Ainsi cette plus jeune et récente couche d’opposition va devoir faire son examen de conscience, accélérer sa maturation et ne plus confondre politique et monômes d’étudiants. Ce n’est pas forcément mauvaise chose.
En attendant, cette victoire de candidats modérés pro-Pékin change les perspectives. Des candidats de l’establishment chinois découvrent qu’ils peuvent gagner aux territoriales. À l’inverse, les pan-démocrates constatent douloureusement qu’ils n’ont pas le monopole du cœur des Hongkongais, ni de l’avenir.

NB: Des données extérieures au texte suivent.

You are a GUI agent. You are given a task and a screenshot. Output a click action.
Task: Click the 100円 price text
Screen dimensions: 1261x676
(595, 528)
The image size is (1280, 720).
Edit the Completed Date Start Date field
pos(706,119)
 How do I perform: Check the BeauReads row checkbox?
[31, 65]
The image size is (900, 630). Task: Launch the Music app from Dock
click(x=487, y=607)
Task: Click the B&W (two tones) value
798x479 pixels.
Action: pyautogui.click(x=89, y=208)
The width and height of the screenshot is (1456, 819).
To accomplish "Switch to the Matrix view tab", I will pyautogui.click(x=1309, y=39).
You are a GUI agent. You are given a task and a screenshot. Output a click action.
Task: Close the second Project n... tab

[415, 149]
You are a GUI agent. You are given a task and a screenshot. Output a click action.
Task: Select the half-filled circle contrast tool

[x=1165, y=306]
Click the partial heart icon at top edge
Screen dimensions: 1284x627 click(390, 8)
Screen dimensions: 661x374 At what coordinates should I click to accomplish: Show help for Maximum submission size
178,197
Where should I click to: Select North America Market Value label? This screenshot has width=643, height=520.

Ce scrutin explicite donc une évolution des mentalités, qui amène pour Hong Kong un nouveau risque : celui d’une Chine pressée de l’intégrer aux règles générales du pays, et qui serait tentée d’en profiter par différents moyens pour éroder l’opposition au Parlement. D’autres élus démocrates pourraient voir à leur tour leur élection invalidée. Le Legco pourrait aussi imposer une limitation au nombre des amendements autorisés, afin d’empêcher les démocrates de paralyser les votes. Pékin pourrait même oser une nouvelle tentative de faire voter au Legco une loi sécuritaire destinée à brider la presse, ce qu’elle avait déjà essayé de faire en 2003. La réponse avait été immédiate, en un soulèvement de 500.000 citoyens dans les rues du « Rocher », causant l’abandon rapide du projet.
Fait historique intéressant, un autre débat sur Hong Kong se tient au même moment à 2000 km plus au nord, à Pékin lors des deux Assemblées. Force est de constater, là aussi, une évolution des idées dans le même sens, une acceptation de la réalité d’un avenir commun à inventer entre ces deux communautés.
Présentant aux députés le bilan quinquennal de sa gestion de la relation chinoise avec Hong Kong et Macao, Zhang Dejiang, ex-Président du Parlement et ex-titulaire du dossier, se félicite d’avoir « résolument défendu l’ordre constitutionnel ». En fait, il cherche aussi à se justifier pour les désordres d’ « Occupy Central » qui paralysèrent l’île durant 79 jours suite à son refus de consentir à laisser élire le chef de l’Exécutif au suffrage universel direct. Mais Michael Tien, un des 36 élus de l’île à l’ANP, remarque : « Zhang est peut-être impopulaire, mais son attitude franche a aidé la ville à ne pas perdre de temps en se faisant des illusions ».
D’autres élus de Hong Kong rappellent les avantages pour la RAS d’appartenir à la Chine. Lam-Lung-on, PDG du groupe shanghaien Yuzhou le déclare : Hong Kong, n°1 mondial du RMB-off-shore, pourrait « devenir une base internationale de gestion d’actifs et du risque, et surtout une place internationale de fixation des prix des actifs ».
Enfin, les autorités ne se gênent pas pour rappeler l’avenir radieux de la ville, basé sur le triangle ferroviaire et autoroutier qui se met en place à étapes forcées : l’intégration d’une méga-région « de la Grande Baie » industrielle et de services, entre province du Guangdong, Macao et Hong Kong.